Indien een gemeente gedurende een gedeelte van het desbetreffende tijdvak een of meer basisscholen onderscheidenlijk speciale scholen voor basisonderwijs in stand houdt, wordt voor het vaststellen van het overschrijdingsbedrag, bedoeld in het eerste lid, uitgegaan van het totaal van de ontvangsten van een niet door de gemeente in stand gehouden school over een overeenkomstig gedeelte van het desbetreffende tijdvak.
RAP003343/JLI/KVO
8
Artikel 146 [Vervallen per 11-05-2001] Artikel 147. Mededeling en beroep Aan het bevoegd gezag van de niet door de gemeente in stand gehouden scholen wordt een afschrift gezonden van de besluiten van burgemeester en wethouders tot vaststelling van de mate waarin meer dan wel minder uitgaven worden gedaan, bedoeld in artikel 143, eerste lid, tot verlening van het voorschot, bedoeld in artikel 143, tweede of derde lid, en tot voorlopige en definitieve vaststelling van het overschrijdingsbedrag, bedoeld in artikel 144, zesde en zevende lid.
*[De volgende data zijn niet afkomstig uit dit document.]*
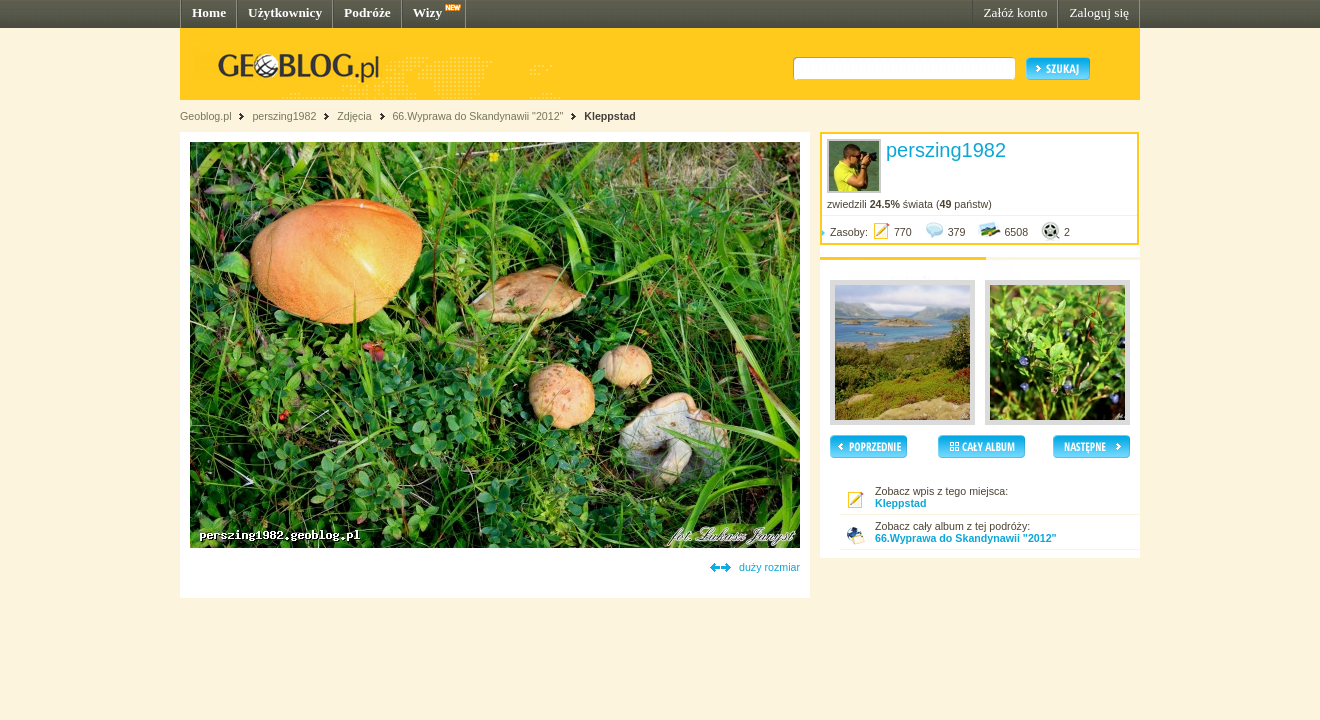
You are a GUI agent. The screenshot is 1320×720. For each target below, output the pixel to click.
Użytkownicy (285, 12)
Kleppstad (610, 116)
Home (209, 12)
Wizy (427, 12)
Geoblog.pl (206, 116)
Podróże (367, 12)
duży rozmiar (769, 567)
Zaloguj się (1099, 12)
Daarbij is opgenomen een staat van voorzieningen als bedoeld in artikel 144, eerste lid onder j, waarin per kalenderjaar wordt aangegeven het verloop van de toevoegingen en de onttrekkingen aan de voorzieningen. De toezending geschiedt binnen 2 weken na de dag waarop burgemeester en wethouders een besluit als bedoeld in de eerste volzin hebben genomen. Het bevoegd gezag van een niet door de gemeente in stand gehouden school kan tegen een besluit als bedoeld in de eerste volzin administratief beroep instellen bij gedeputeerde staten.